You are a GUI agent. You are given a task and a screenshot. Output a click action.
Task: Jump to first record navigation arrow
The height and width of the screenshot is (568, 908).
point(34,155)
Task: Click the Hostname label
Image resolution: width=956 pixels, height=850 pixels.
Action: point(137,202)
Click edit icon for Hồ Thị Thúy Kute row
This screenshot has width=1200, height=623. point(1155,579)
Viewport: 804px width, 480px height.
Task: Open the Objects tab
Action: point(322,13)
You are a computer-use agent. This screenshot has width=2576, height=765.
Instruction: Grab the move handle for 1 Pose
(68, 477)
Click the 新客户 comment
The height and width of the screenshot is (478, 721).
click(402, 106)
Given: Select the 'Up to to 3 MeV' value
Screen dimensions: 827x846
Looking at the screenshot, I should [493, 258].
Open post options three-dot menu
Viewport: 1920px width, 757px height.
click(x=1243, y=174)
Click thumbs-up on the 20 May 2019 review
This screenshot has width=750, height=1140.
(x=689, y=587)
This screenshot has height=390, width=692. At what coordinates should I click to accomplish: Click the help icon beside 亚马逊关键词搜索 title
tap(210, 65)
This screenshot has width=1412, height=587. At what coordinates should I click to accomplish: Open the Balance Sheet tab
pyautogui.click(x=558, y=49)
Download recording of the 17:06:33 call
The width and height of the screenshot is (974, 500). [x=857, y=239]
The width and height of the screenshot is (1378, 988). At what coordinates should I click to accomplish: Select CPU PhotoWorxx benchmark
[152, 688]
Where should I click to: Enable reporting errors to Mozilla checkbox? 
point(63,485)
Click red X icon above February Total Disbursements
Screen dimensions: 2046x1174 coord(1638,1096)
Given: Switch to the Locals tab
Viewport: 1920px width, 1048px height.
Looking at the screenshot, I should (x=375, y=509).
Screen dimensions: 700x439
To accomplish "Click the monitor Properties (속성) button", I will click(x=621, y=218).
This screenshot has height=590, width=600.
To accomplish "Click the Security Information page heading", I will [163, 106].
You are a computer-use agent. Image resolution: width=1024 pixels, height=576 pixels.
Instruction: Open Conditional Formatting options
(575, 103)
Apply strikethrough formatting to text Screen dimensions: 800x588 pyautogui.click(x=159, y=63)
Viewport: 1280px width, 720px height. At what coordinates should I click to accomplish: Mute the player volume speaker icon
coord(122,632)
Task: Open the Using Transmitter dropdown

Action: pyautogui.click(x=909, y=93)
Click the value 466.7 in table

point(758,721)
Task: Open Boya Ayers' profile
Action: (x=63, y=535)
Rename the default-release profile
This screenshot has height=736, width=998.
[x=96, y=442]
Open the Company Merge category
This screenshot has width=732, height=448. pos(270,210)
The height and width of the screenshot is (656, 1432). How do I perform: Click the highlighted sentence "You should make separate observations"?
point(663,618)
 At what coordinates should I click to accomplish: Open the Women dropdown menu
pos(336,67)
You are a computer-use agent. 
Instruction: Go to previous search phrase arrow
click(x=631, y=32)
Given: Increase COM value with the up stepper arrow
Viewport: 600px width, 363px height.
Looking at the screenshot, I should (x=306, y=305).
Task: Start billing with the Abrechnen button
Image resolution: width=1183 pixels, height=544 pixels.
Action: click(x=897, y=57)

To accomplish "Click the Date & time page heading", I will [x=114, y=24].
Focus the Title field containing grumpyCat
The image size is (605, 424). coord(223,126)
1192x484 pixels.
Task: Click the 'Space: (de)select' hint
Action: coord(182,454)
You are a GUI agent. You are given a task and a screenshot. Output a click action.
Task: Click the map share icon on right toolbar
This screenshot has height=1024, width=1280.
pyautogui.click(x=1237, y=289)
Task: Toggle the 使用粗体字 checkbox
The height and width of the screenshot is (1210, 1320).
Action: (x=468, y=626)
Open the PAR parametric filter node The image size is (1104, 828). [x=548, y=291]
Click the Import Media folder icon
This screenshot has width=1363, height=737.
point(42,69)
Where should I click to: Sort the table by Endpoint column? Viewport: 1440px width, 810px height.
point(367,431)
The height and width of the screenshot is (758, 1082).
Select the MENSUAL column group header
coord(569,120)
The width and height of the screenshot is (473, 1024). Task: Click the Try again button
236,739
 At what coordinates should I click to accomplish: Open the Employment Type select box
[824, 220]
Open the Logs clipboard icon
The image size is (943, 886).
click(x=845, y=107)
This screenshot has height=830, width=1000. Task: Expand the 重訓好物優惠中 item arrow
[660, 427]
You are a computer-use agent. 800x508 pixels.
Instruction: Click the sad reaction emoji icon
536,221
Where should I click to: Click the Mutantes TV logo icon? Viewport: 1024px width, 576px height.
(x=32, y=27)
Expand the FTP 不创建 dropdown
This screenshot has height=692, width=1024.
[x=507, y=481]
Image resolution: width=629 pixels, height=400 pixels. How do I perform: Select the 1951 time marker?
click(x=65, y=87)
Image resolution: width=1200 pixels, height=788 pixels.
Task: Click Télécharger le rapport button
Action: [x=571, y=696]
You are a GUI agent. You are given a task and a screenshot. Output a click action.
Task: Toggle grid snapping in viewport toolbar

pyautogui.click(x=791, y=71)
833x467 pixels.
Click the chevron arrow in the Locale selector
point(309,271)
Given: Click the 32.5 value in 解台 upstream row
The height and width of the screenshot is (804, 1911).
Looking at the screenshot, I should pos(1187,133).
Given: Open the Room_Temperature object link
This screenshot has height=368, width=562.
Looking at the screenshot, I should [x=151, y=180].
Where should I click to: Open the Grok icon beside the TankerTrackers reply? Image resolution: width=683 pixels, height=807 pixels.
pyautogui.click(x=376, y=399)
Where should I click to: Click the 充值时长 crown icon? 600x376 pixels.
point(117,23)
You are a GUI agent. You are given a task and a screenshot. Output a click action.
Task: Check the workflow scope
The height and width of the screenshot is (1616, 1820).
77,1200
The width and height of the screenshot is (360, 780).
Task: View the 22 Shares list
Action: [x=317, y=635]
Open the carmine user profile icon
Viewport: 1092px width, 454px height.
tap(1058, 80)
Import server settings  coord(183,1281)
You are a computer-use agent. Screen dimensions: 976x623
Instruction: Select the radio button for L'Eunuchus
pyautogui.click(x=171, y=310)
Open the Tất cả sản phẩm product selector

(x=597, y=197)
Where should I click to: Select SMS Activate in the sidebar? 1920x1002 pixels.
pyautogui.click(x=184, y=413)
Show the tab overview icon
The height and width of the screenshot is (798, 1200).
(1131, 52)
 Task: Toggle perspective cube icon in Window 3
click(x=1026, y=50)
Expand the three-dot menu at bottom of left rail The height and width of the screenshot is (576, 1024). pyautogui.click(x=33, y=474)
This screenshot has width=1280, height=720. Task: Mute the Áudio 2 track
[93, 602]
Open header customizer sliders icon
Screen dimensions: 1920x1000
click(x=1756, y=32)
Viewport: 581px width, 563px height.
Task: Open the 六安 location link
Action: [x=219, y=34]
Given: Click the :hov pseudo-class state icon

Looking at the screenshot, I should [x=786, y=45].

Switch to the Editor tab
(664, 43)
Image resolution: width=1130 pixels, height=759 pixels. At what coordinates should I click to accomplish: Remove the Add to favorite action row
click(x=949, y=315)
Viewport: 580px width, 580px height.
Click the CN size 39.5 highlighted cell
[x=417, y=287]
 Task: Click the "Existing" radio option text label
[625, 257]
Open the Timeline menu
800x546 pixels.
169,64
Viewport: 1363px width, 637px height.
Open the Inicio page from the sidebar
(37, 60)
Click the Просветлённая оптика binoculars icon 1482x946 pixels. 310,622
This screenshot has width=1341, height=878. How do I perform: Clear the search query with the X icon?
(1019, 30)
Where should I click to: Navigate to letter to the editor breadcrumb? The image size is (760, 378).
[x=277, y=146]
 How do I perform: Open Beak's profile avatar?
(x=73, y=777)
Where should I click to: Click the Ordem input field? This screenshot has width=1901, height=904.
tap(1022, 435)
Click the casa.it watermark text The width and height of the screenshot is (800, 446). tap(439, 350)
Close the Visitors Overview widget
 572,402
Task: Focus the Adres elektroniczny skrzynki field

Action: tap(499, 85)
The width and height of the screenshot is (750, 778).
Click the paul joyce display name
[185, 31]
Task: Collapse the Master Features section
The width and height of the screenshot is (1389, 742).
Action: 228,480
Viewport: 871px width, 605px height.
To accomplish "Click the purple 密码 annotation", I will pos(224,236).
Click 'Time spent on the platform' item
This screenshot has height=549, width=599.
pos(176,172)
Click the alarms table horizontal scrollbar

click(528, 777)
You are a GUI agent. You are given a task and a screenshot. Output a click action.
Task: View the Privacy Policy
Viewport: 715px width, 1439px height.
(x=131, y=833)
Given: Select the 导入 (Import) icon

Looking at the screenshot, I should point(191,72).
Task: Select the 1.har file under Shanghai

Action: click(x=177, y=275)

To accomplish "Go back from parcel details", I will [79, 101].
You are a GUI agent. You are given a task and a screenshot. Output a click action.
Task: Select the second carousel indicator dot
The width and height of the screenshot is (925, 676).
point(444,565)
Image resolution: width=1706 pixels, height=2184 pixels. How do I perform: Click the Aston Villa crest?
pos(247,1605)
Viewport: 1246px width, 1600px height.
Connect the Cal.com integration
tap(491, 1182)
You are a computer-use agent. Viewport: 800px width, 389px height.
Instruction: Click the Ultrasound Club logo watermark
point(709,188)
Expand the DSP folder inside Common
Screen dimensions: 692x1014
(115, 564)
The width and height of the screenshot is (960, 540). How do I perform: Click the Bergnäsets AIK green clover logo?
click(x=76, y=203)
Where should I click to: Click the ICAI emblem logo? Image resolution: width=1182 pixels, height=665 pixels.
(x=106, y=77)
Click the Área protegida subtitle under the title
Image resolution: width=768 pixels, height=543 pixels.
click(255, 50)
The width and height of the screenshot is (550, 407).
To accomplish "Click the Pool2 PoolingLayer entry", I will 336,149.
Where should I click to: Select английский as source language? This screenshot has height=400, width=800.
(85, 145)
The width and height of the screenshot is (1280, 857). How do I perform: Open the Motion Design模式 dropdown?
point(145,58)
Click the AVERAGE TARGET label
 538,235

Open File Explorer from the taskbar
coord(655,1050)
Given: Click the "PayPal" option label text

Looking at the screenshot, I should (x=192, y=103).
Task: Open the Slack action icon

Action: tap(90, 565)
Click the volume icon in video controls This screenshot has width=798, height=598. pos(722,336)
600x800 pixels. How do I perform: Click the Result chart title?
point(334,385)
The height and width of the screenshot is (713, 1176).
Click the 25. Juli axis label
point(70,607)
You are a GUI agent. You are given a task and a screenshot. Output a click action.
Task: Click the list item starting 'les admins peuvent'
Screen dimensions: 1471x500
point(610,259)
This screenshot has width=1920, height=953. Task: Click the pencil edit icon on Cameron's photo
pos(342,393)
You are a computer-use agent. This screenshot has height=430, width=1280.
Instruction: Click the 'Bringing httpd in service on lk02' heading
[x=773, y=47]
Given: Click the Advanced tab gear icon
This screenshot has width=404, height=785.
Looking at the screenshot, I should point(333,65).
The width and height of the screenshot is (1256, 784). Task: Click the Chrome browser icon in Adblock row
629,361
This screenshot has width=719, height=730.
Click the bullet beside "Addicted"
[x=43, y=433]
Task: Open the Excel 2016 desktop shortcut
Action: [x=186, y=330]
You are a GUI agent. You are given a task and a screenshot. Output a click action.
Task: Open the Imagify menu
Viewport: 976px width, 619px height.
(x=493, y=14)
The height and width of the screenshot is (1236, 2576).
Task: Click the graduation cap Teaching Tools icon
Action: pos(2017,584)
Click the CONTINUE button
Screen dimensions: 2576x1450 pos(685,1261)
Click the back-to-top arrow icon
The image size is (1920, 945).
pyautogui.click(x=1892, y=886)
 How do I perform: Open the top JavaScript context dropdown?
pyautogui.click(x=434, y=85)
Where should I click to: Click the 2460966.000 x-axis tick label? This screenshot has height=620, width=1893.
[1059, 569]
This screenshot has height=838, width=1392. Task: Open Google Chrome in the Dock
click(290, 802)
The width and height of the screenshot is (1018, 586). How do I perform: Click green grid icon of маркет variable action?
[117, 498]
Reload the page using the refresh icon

- **What to do**:
Please, from the entries above, set down exactly the lines from the one containing "Viewport: 715px width, 1439px height." through the one containing "Task: Select the second", and only those.

- **Response to this task**:
Viewport: 715px width, 1439px height.
(x=131, y=833)
Given: Select the 导入 (Import) icon

Looking at the screenshot, I should point(191,72).
Task: Select the 1.har file under Shanghai

Action: click(x=177, y=275)

To accomplish "Go back from parcel details", I will [79, 101].
You are a GUI agent. You are given a task and a screenshot. Output a click action.
Task: Select the second carousel indicator dot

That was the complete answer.